In a function I want to return a DataFrame that almost certainly has columns with missing values. My current approach is to create vectors with sentinel values as a starting point for a DataFrame and then I hope to replace those values with null
s.
But I'm not having much success.
I can create the vectors and DataFrame with something like this
let mut a_vec: Vec<i64> = Vec::with_capacity(10);
for i in 0..10 {
if <condition> {
a_vec[i] = 1;
} else {
a_vec[i] = std::i64::MAX
}
}
let mut df: DataFrame = df!("a" => a_vec).unwrap();
Now I want to replace std::i64::MAX
with null
.
In Python Polars I can run use the replace
method, but I haven't found a (good) way to this in Rust.
If there is a better way to do this where I can avoid the sentinel values I'm all ears.

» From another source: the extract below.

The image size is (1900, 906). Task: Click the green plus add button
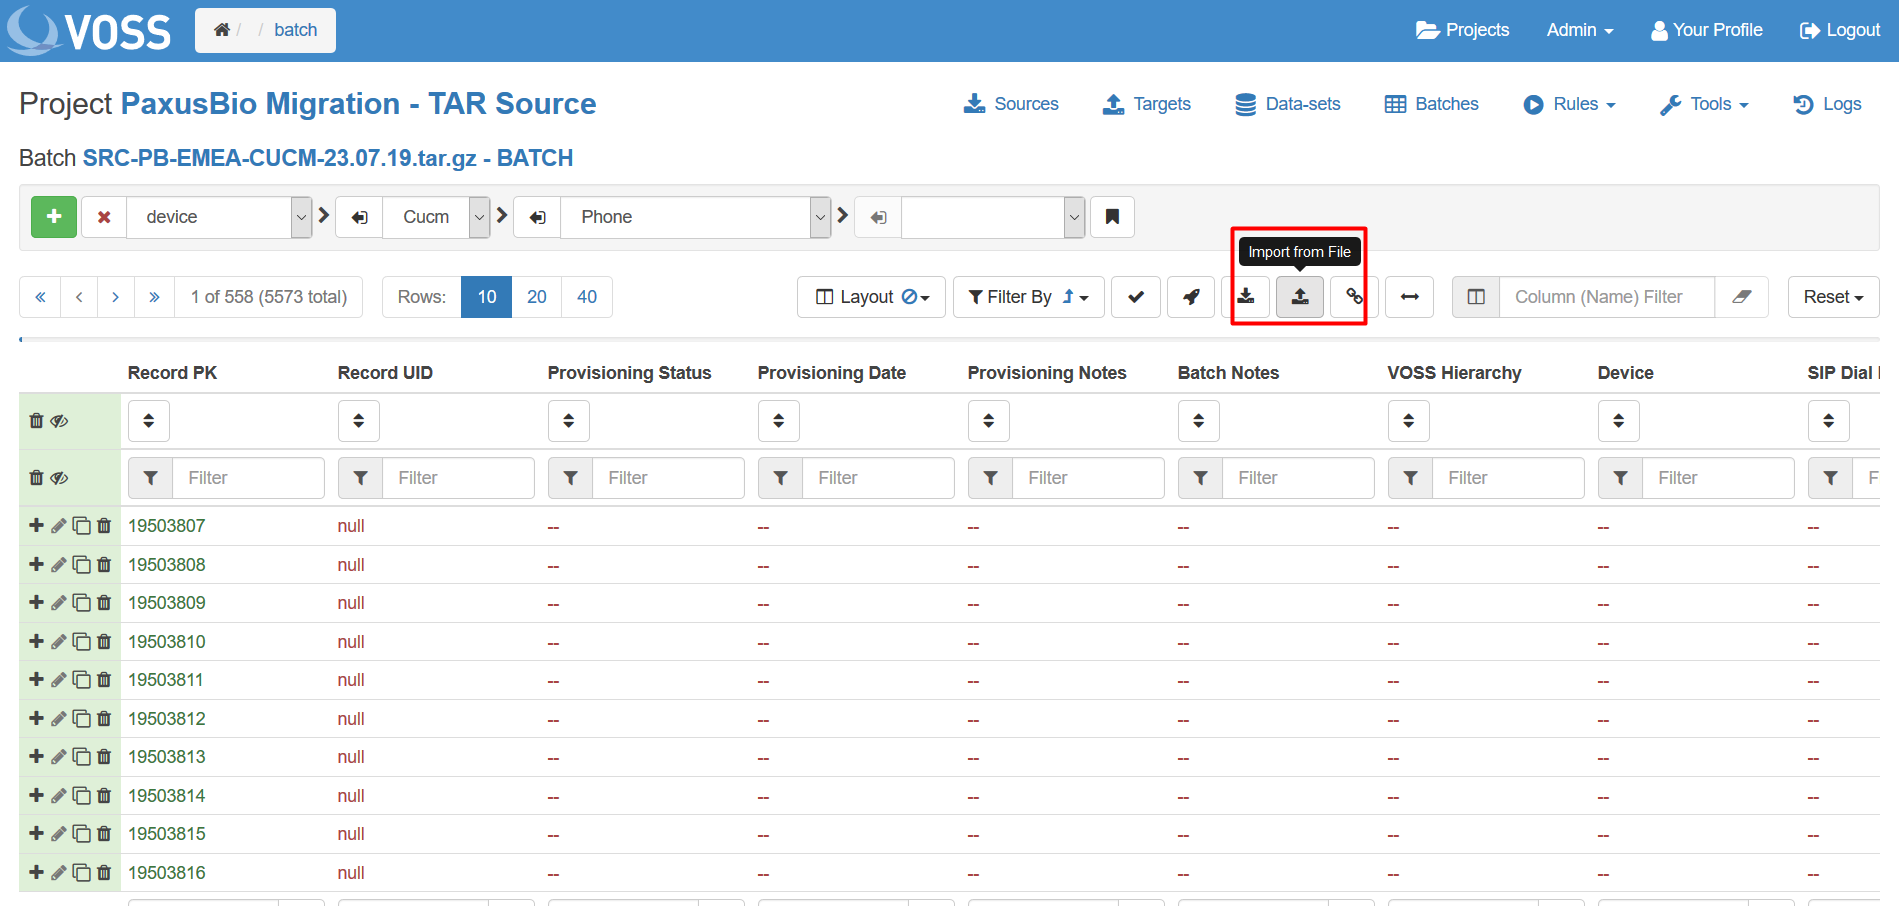tap(54, 217)
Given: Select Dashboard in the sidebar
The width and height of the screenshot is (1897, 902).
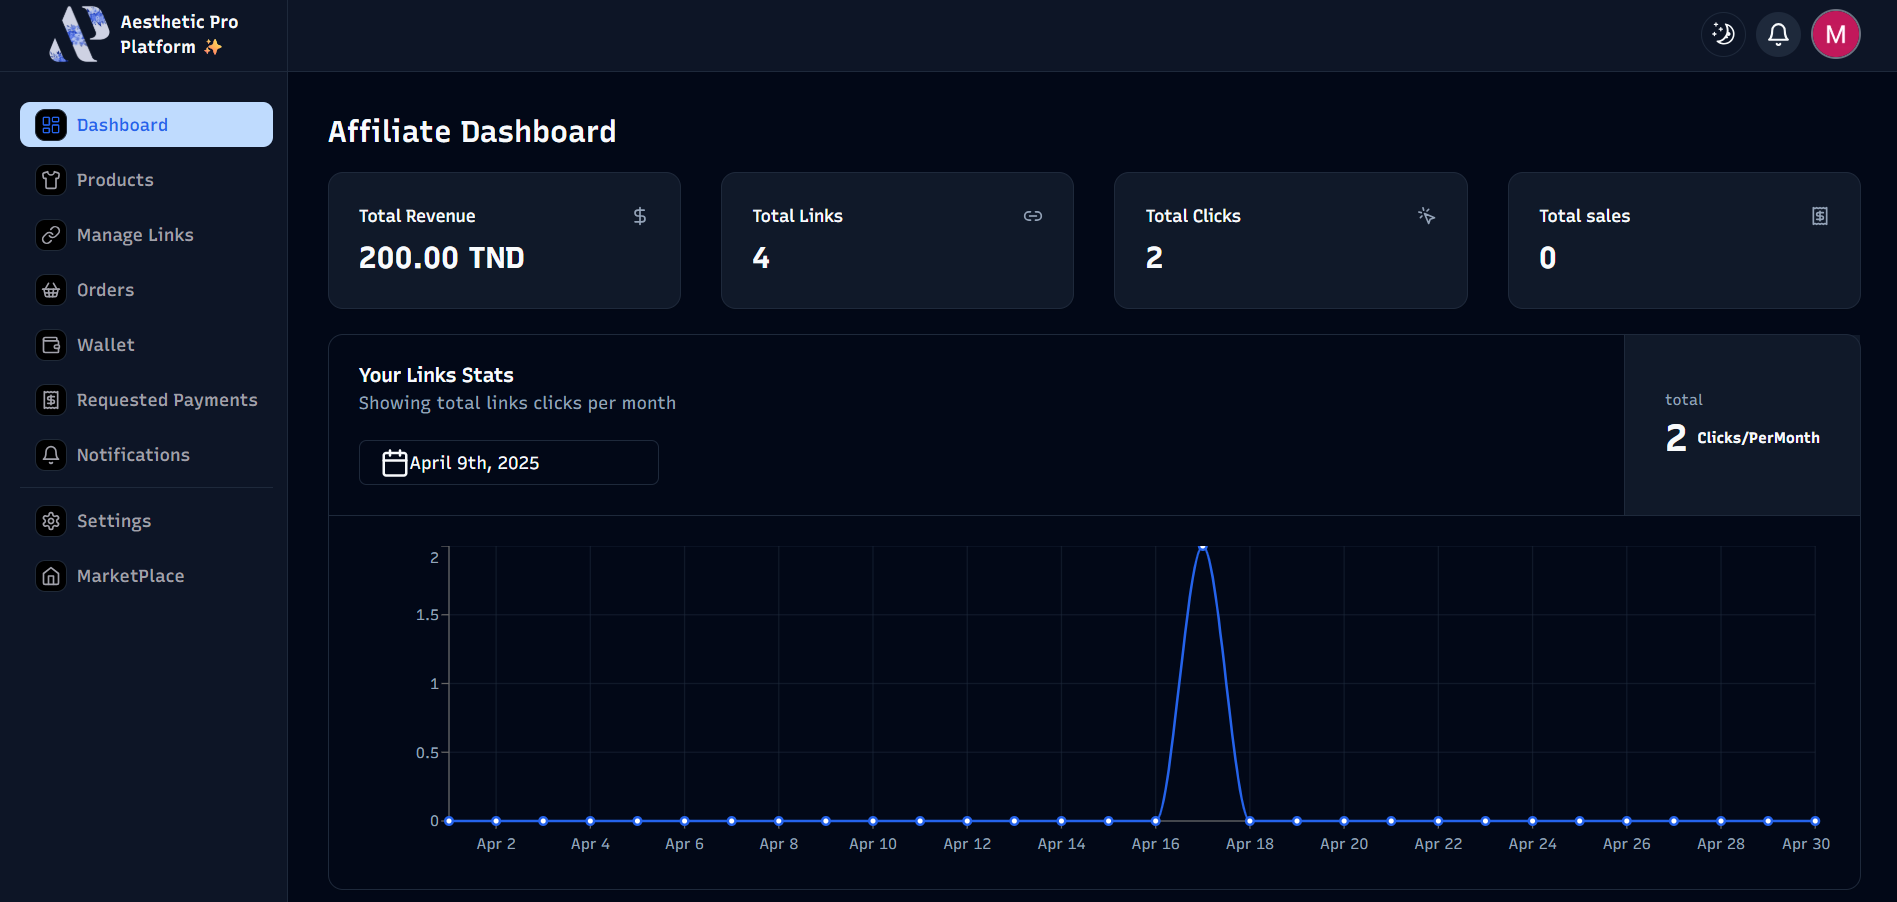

The proper way is to create a vector of Option
s:
let mut a_vec: Vec<Option<i64>> = Vec::with_capacity(10);
for i in 0..10 {
if i != 5 {
a_vec.push(Some(1));
} else {
a_vec.push(None);
}
}
let mut df: DataFrame = df!("a" => a_vec).unwrap();
You can also use chunked array builders, it should be more efficient:
let mut a_vec: PrimitiveChunkedBuilder<Int64Type> = PrimitiveChunkedBuilder::new("a", 10);
for i in 0..10 {
if i != 5 {
a_vec.append_value(1);
} else {
a_vec.append_null();
}
}
let a_vec = a_vec.finish();
let mut df: DataFrame = df!("a" => a_vec).unwrap();